3. Patterning Techniques: Patterning SCD involves using lithography methods such as photolithography and electron-beam lithography. These techniques are essential for transferring designs onto the diamond substrate. Photolithography is useful for larger-scale patterns, while electron-beam lithography is ideal for high-resolution micro- and nanostructures. Direct patterning methods, such as focused ion beam (FIB) milling and electron-beam-induced etching (EBIE), are also discussed. FIB offers flexibility but induces ion damage, which can affect the material’s properties, especially in applications like quantum sensing.

4. Etching Techniques: The chapter discusses different etching methods, including high-temperature etching, catalyst-assisted etching, and reactive ion etching (RIE). RIE is the most widely adopted technique for etching SCD due to its flexibility and ability to control etching parameters, allowing for the creation of high-precision micro- and nanostructures. High-temperature etching in oxygen or water vapor is used for creating smooth cavities, while catalyst-assisted etching with metals like nickel can achieve high etch rates.

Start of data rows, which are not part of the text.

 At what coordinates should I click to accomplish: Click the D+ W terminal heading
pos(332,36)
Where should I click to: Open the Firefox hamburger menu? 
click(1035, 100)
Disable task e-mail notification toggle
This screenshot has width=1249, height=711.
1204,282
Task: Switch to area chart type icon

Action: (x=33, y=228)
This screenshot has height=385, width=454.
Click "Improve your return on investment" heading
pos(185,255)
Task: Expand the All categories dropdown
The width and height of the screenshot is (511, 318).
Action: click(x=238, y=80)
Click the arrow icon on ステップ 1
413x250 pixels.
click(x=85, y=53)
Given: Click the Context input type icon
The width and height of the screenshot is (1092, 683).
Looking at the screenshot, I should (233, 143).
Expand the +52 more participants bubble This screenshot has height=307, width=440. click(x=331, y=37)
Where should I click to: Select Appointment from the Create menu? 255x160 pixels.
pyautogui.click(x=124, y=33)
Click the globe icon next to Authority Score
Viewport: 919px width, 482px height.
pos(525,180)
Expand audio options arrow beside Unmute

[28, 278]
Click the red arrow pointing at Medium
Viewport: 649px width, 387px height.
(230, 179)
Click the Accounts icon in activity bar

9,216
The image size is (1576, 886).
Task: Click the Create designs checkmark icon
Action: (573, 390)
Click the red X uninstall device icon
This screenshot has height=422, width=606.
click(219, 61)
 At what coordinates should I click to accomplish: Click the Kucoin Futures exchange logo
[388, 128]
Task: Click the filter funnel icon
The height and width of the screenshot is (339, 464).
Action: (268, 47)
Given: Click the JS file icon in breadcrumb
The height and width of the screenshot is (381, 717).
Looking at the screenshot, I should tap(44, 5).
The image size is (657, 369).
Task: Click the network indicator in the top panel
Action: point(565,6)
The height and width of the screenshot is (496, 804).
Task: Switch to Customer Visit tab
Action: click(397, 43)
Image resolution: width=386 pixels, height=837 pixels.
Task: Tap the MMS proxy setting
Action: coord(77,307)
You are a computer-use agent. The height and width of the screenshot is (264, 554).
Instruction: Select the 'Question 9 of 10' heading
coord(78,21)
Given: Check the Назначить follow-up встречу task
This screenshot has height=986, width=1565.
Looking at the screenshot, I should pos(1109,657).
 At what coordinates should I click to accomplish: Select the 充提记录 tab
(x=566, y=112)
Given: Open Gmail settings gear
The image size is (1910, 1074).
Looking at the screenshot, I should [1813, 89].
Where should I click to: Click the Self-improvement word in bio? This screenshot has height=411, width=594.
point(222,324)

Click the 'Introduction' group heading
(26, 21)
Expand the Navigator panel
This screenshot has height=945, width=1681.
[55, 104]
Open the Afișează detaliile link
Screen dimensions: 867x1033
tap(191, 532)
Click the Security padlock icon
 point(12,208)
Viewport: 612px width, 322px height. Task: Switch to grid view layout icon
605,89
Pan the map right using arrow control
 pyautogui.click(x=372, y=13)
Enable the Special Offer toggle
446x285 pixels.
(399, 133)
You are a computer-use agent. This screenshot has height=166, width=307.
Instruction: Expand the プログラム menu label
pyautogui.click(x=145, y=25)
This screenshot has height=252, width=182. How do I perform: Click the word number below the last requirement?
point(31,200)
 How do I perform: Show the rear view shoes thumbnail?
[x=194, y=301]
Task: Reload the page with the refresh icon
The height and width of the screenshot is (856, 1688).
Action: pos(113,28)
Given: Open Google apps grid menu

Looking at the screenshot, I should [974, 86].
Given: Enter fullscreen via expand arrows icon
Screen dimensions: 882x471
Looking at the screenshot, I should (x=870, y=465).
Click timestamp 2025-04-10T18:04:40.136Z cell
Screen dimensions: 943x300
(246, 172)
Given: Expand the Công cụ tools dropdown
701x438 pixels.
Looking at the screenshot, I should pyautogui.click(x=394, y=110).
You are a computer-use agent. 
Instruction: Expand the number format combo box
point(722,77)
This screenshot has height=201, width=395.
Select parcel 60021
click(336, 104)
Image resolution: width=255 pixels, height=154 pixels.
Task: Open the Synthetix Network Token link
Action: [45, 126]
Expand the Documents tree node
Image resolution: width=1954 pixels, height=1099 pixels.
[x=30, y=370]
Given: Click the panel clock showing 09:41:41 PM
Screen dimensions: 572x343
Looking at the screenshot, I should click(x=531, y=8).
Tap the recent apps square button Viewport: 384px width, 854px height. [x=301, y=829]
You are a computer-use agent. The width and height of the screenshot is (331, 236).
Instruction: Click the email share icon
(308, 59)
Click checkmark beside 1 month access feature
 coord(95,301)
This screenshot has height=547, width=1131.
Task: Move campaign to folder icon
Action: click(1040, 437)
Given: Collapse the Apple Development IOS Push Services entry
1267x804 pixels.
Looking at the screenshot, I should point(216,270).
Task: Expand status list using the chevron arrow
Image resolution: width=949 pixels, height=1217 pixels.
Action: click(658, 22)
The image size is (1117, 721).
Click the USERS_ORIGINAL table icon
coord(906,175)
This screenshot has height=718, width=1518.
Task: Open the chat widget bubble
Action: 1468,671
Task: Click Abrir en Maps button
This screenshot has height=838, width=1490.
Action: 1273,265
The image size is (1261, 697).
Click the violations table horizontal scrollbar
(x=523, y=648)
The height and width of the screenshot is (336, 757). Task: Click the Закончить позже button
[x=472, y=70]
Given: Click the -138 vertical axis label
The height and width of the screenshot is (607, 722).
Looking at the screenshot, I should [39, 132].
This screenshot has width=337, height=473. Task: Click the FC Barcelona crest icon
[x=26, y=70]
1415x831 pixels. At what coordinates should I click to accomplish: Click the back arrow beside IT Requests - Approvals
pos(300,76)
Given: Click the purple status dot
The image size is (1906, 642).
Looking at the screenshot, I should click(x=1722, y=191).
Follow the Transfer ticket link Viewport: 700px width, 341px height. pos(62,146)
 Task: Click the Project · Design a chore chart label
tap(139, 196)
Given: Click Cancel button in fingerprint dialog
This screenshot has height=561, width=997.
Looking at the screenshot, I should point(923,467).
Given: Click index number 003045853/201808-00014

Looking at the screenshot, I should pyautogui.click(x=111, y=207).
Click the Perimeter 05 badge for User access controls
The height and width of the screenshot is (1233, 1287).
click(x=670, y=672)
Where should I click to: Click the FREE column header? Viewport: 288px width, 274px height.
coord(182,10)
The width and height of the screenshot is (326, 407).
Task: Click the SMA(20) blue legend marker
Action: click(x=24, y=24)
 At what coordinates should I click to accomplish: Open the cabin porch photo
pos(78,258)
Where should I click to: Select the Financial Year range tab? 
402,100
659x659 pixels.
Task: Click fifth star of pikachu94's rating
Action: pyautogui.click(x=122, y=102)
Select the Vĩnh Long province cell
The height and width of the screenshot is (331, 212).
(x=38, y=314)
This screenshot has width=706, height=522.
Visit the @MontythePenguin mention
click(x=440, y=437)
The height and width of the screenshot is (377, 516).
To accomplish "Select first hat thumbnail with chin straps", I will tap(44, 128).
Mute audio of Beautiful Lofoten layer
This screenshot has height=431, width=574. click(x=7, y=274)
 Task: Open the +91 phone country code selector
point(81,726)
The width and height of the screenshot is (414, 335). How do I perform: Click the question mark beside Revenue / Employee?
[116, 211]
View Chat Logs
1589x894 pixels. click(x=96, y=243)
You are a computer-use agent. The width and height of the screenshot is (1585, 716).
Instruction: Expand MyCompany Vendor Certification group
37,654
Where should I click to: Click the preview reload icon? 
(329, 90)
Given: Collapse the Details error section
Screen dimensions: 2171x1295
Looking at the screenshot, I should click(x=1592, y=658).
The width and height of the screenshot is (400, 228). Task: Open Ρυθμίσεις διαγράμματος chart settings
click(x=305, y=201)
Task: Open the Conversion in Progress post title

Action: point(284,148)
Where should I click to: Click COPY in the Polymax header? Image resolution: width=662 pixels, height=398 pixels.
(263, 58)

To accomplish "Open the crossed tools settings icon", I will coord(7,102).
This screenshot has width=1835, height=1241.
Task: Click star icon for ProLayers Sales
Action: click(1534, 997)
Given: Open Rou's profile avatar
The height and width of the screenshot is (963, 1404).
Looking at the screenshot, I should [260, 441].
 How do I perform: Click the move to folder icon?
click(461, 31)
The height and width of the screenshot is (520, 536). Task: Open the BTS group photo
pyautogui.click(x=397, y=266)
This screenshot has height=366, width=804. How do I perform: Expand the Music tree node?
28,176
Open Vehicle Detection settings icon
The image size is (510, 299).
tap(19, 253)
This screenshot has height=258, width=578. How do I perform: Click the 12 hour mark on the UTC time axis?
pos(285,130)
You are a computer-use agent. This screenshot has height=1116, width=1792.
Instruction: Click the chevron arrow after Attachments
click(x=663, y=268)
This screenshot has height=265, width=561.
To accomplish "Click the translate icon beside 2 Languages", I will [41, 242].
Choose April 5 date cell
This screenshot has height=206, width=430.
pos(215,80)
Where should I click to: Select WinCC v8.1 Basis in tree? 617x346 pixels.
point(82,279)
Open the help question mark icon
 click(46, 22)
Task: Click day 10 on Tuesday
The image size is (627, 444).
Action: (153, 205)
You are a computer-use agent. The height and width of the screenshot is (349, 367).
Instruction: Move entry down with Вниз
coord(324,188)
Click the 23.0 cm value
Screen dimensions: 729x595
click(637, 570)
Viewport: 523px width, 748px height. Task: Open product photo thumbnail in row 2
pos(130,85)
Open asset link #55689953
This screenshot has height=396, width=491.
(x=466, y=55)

5. Challenges and Innovations: One significant challenge is the limited availability of high-quality diamond-on-insulator substrates, which are crucial for scalable quantum photonics. Progress is being made in developing techniques like hetero-epitaxial growth and SmartCut processes to produce larger substrates. Despite these challenges, current micro- and nanofabrication techniques for diamond photonics have been successfully applied to create structures for quantum sensing, optomechanics, and photonic applications.

6. Outlook: The chapter concludes with an optimistic outlook for the future of SCD photonics. As fabrication techniques continue to mature, diamond photonic integrated circuits (PICs) are expected to become more widely available, enabling further advancements in quantum technologies and other high-performance applications. The development of diamond-on-insulator wafers and improvements in fabrication methods are expected to overcome current limitations and provide scalable solutions for the field.

This chapter is crucial for understanding the challenges and opportunities in micro- and nanofabrication techniques for SCD photonics, highlighting the potential for diamond-based devices in the growing field of quantum technologies.